North Korean hacking activity ceases after regulators implement KYC – Report

Intelligence officials that out of $620 million in crypto stolen by North Korean hackers this year, none were related to South Korea.

According to a new press report published by South Korea’s National Intelligence Service (NIS), North Korean hackers have stolen more than 800 billion Korean won ($620 million) worth of cryptocurrencies from decentralized finance, or DeFi, platforms this year. The agency also revealed it blocked a daily average of 1.18 million attacks perpetrated by national and international hacking organizations in November. 

However, a NIS spokesperson revealed via local news outlet Kyunghyang Shinmun that all of the $620 million stolen by North Korean hackers through DeFi exploits occurred overseas, adding: 

“In Korea, virtual asset transactions have been switched to real-name transactions and security has been strengthened, so there is no damage.”
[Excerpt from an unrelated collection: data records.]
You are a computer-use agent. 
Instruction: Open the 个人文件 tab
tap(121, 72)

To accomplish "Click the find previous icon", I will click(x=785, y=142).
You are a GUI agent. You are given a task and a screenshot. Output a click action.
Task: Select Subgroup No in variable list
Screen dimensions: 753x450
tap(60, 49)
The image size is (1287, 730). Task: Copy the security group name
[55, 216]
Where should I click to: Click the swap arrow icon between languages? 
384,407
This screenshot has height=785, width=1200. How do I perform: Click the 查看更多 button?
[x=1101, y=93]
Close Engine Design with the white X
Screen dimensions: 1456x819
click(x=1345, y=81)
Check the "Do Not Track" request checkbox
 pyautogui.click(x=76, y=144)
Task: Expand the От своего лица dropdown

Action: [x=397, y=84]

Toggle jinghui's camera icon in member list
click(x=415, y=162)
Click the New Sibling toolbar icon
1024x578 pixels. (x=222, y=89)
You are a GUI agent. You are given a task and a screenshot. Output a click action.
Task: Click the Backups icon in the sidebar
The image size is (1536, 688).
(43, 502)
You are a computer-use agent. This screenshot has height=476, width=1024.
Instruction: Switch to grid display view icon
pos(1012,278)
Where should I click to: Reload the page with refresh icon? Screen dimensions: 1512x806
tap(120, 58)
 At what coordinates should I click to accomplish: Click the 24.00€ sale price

Many funds have been lost in DeFi exploits this year. Source: Token Terminal

In 2021, South Korea implemented new know-your-customer (KYC) cryptocurrency trading rules requiring clients to create a real-name account with the same bank as their cryptocurrency exchange to deposit or withdraw funds. Both the bank and the exchange are then required to verify the client’s identity. In addition, exchanges must obtain a license from the Financial Services Commission before commencing operations.

North Korean hacker syndicates, such as Lazarus Group, have been linked to a number of high-profile DeFi breaches this year, such as the $100 million Harmony attack. Experts said that such attacks are a means of generating foreign currency reserves in the face of strict commercial sanctions imposed by the international community. The NIS also warned that North Korean cyber attacks would intensify next year:

“It is necessary to analyze attacks as closely as defenses. Because one hacker organization has all the attack information and does not forget it. It is necessary to gather information related to malicious code scattered by various attackers to find meaningful insights.”